◆ Requirement
Once you find the line with "The width and height of the screenshot is (474, 504)." in the entries below, return exactly every line from it through the line with "Click the Purchase app logo icon".

----- Source material -----

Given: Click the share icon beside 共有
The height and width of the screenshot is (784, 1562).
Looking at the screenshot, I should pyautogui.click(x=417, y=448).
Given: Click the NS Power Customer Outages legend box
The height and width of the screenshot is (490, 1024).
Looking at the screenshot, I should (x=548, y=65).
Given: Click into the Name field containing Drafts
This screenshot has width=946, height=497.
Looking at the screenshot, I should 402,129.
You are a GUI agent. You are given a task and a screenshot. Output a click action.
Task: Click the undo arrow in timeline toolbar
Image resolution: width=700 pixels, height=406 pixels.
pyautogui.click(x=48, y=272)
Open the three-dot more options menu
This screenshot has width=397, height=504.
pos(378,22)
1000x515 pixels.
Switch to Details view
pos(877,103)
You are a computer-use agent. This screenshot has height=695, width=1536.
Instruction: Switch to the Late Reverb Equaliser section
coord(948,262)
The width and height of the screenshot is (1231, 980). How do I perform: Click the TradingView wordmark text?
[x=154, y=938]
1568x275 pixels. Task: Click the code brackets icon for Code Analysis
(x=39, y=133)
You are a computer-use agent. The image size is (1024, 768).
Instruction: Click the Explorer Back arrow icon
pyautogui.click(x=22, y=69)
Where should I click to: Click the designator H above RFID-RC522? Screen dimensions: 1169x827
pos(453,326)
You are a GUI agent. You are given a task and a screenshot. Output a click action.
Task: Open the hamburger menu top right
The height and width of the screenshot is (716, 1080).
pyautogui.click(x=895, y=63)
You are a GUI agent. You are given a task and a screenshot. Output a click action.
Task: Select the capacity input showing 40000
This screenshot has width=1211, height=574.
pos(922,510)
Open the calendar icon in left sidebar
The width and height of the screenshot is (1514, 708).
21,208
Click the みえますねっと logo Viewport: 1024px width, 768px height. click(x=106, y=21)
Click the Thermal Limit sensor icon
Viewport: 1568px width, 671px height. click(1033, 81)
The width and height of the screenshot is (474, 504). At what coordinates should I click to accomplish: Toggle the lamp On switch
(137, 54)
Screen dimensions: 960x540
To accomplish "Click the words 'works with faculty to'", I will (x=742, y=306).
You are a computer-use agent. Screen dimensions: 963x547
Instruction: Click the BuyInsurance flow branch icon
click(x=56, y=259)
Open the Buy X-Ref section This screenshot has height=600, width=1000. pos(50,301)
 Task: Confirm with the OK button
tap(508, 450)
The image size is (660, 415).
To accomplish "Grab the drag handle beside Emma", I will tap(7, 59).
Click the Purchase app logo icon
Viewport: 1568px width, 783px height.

-----

◆ Exercise solution
The width and height of the screenshot is (474, 504). At what coordinates should I click to accomplish: Toggle the lamp On switch
(137, 54)
Screen dimensions: 960x540
To accomplish "Click the words 'works with faculty to'", I will (x=742, y=306).
You are a computer-use agent. Screen dimensions: 963x547
Instruction: Click the BuyInsurance flow branch icon
click(x=56, y=259)
Open the Buy X-Ref section This screenshot has height=600, width=1000. pos(50,301)
 Task: Confirm with the OK button
tap(508, 450)
The image size is (660, 415).
To accomplish "Grab the drag handle beside Emma", I will tap(7, 59).
Click the Purchase app logo icon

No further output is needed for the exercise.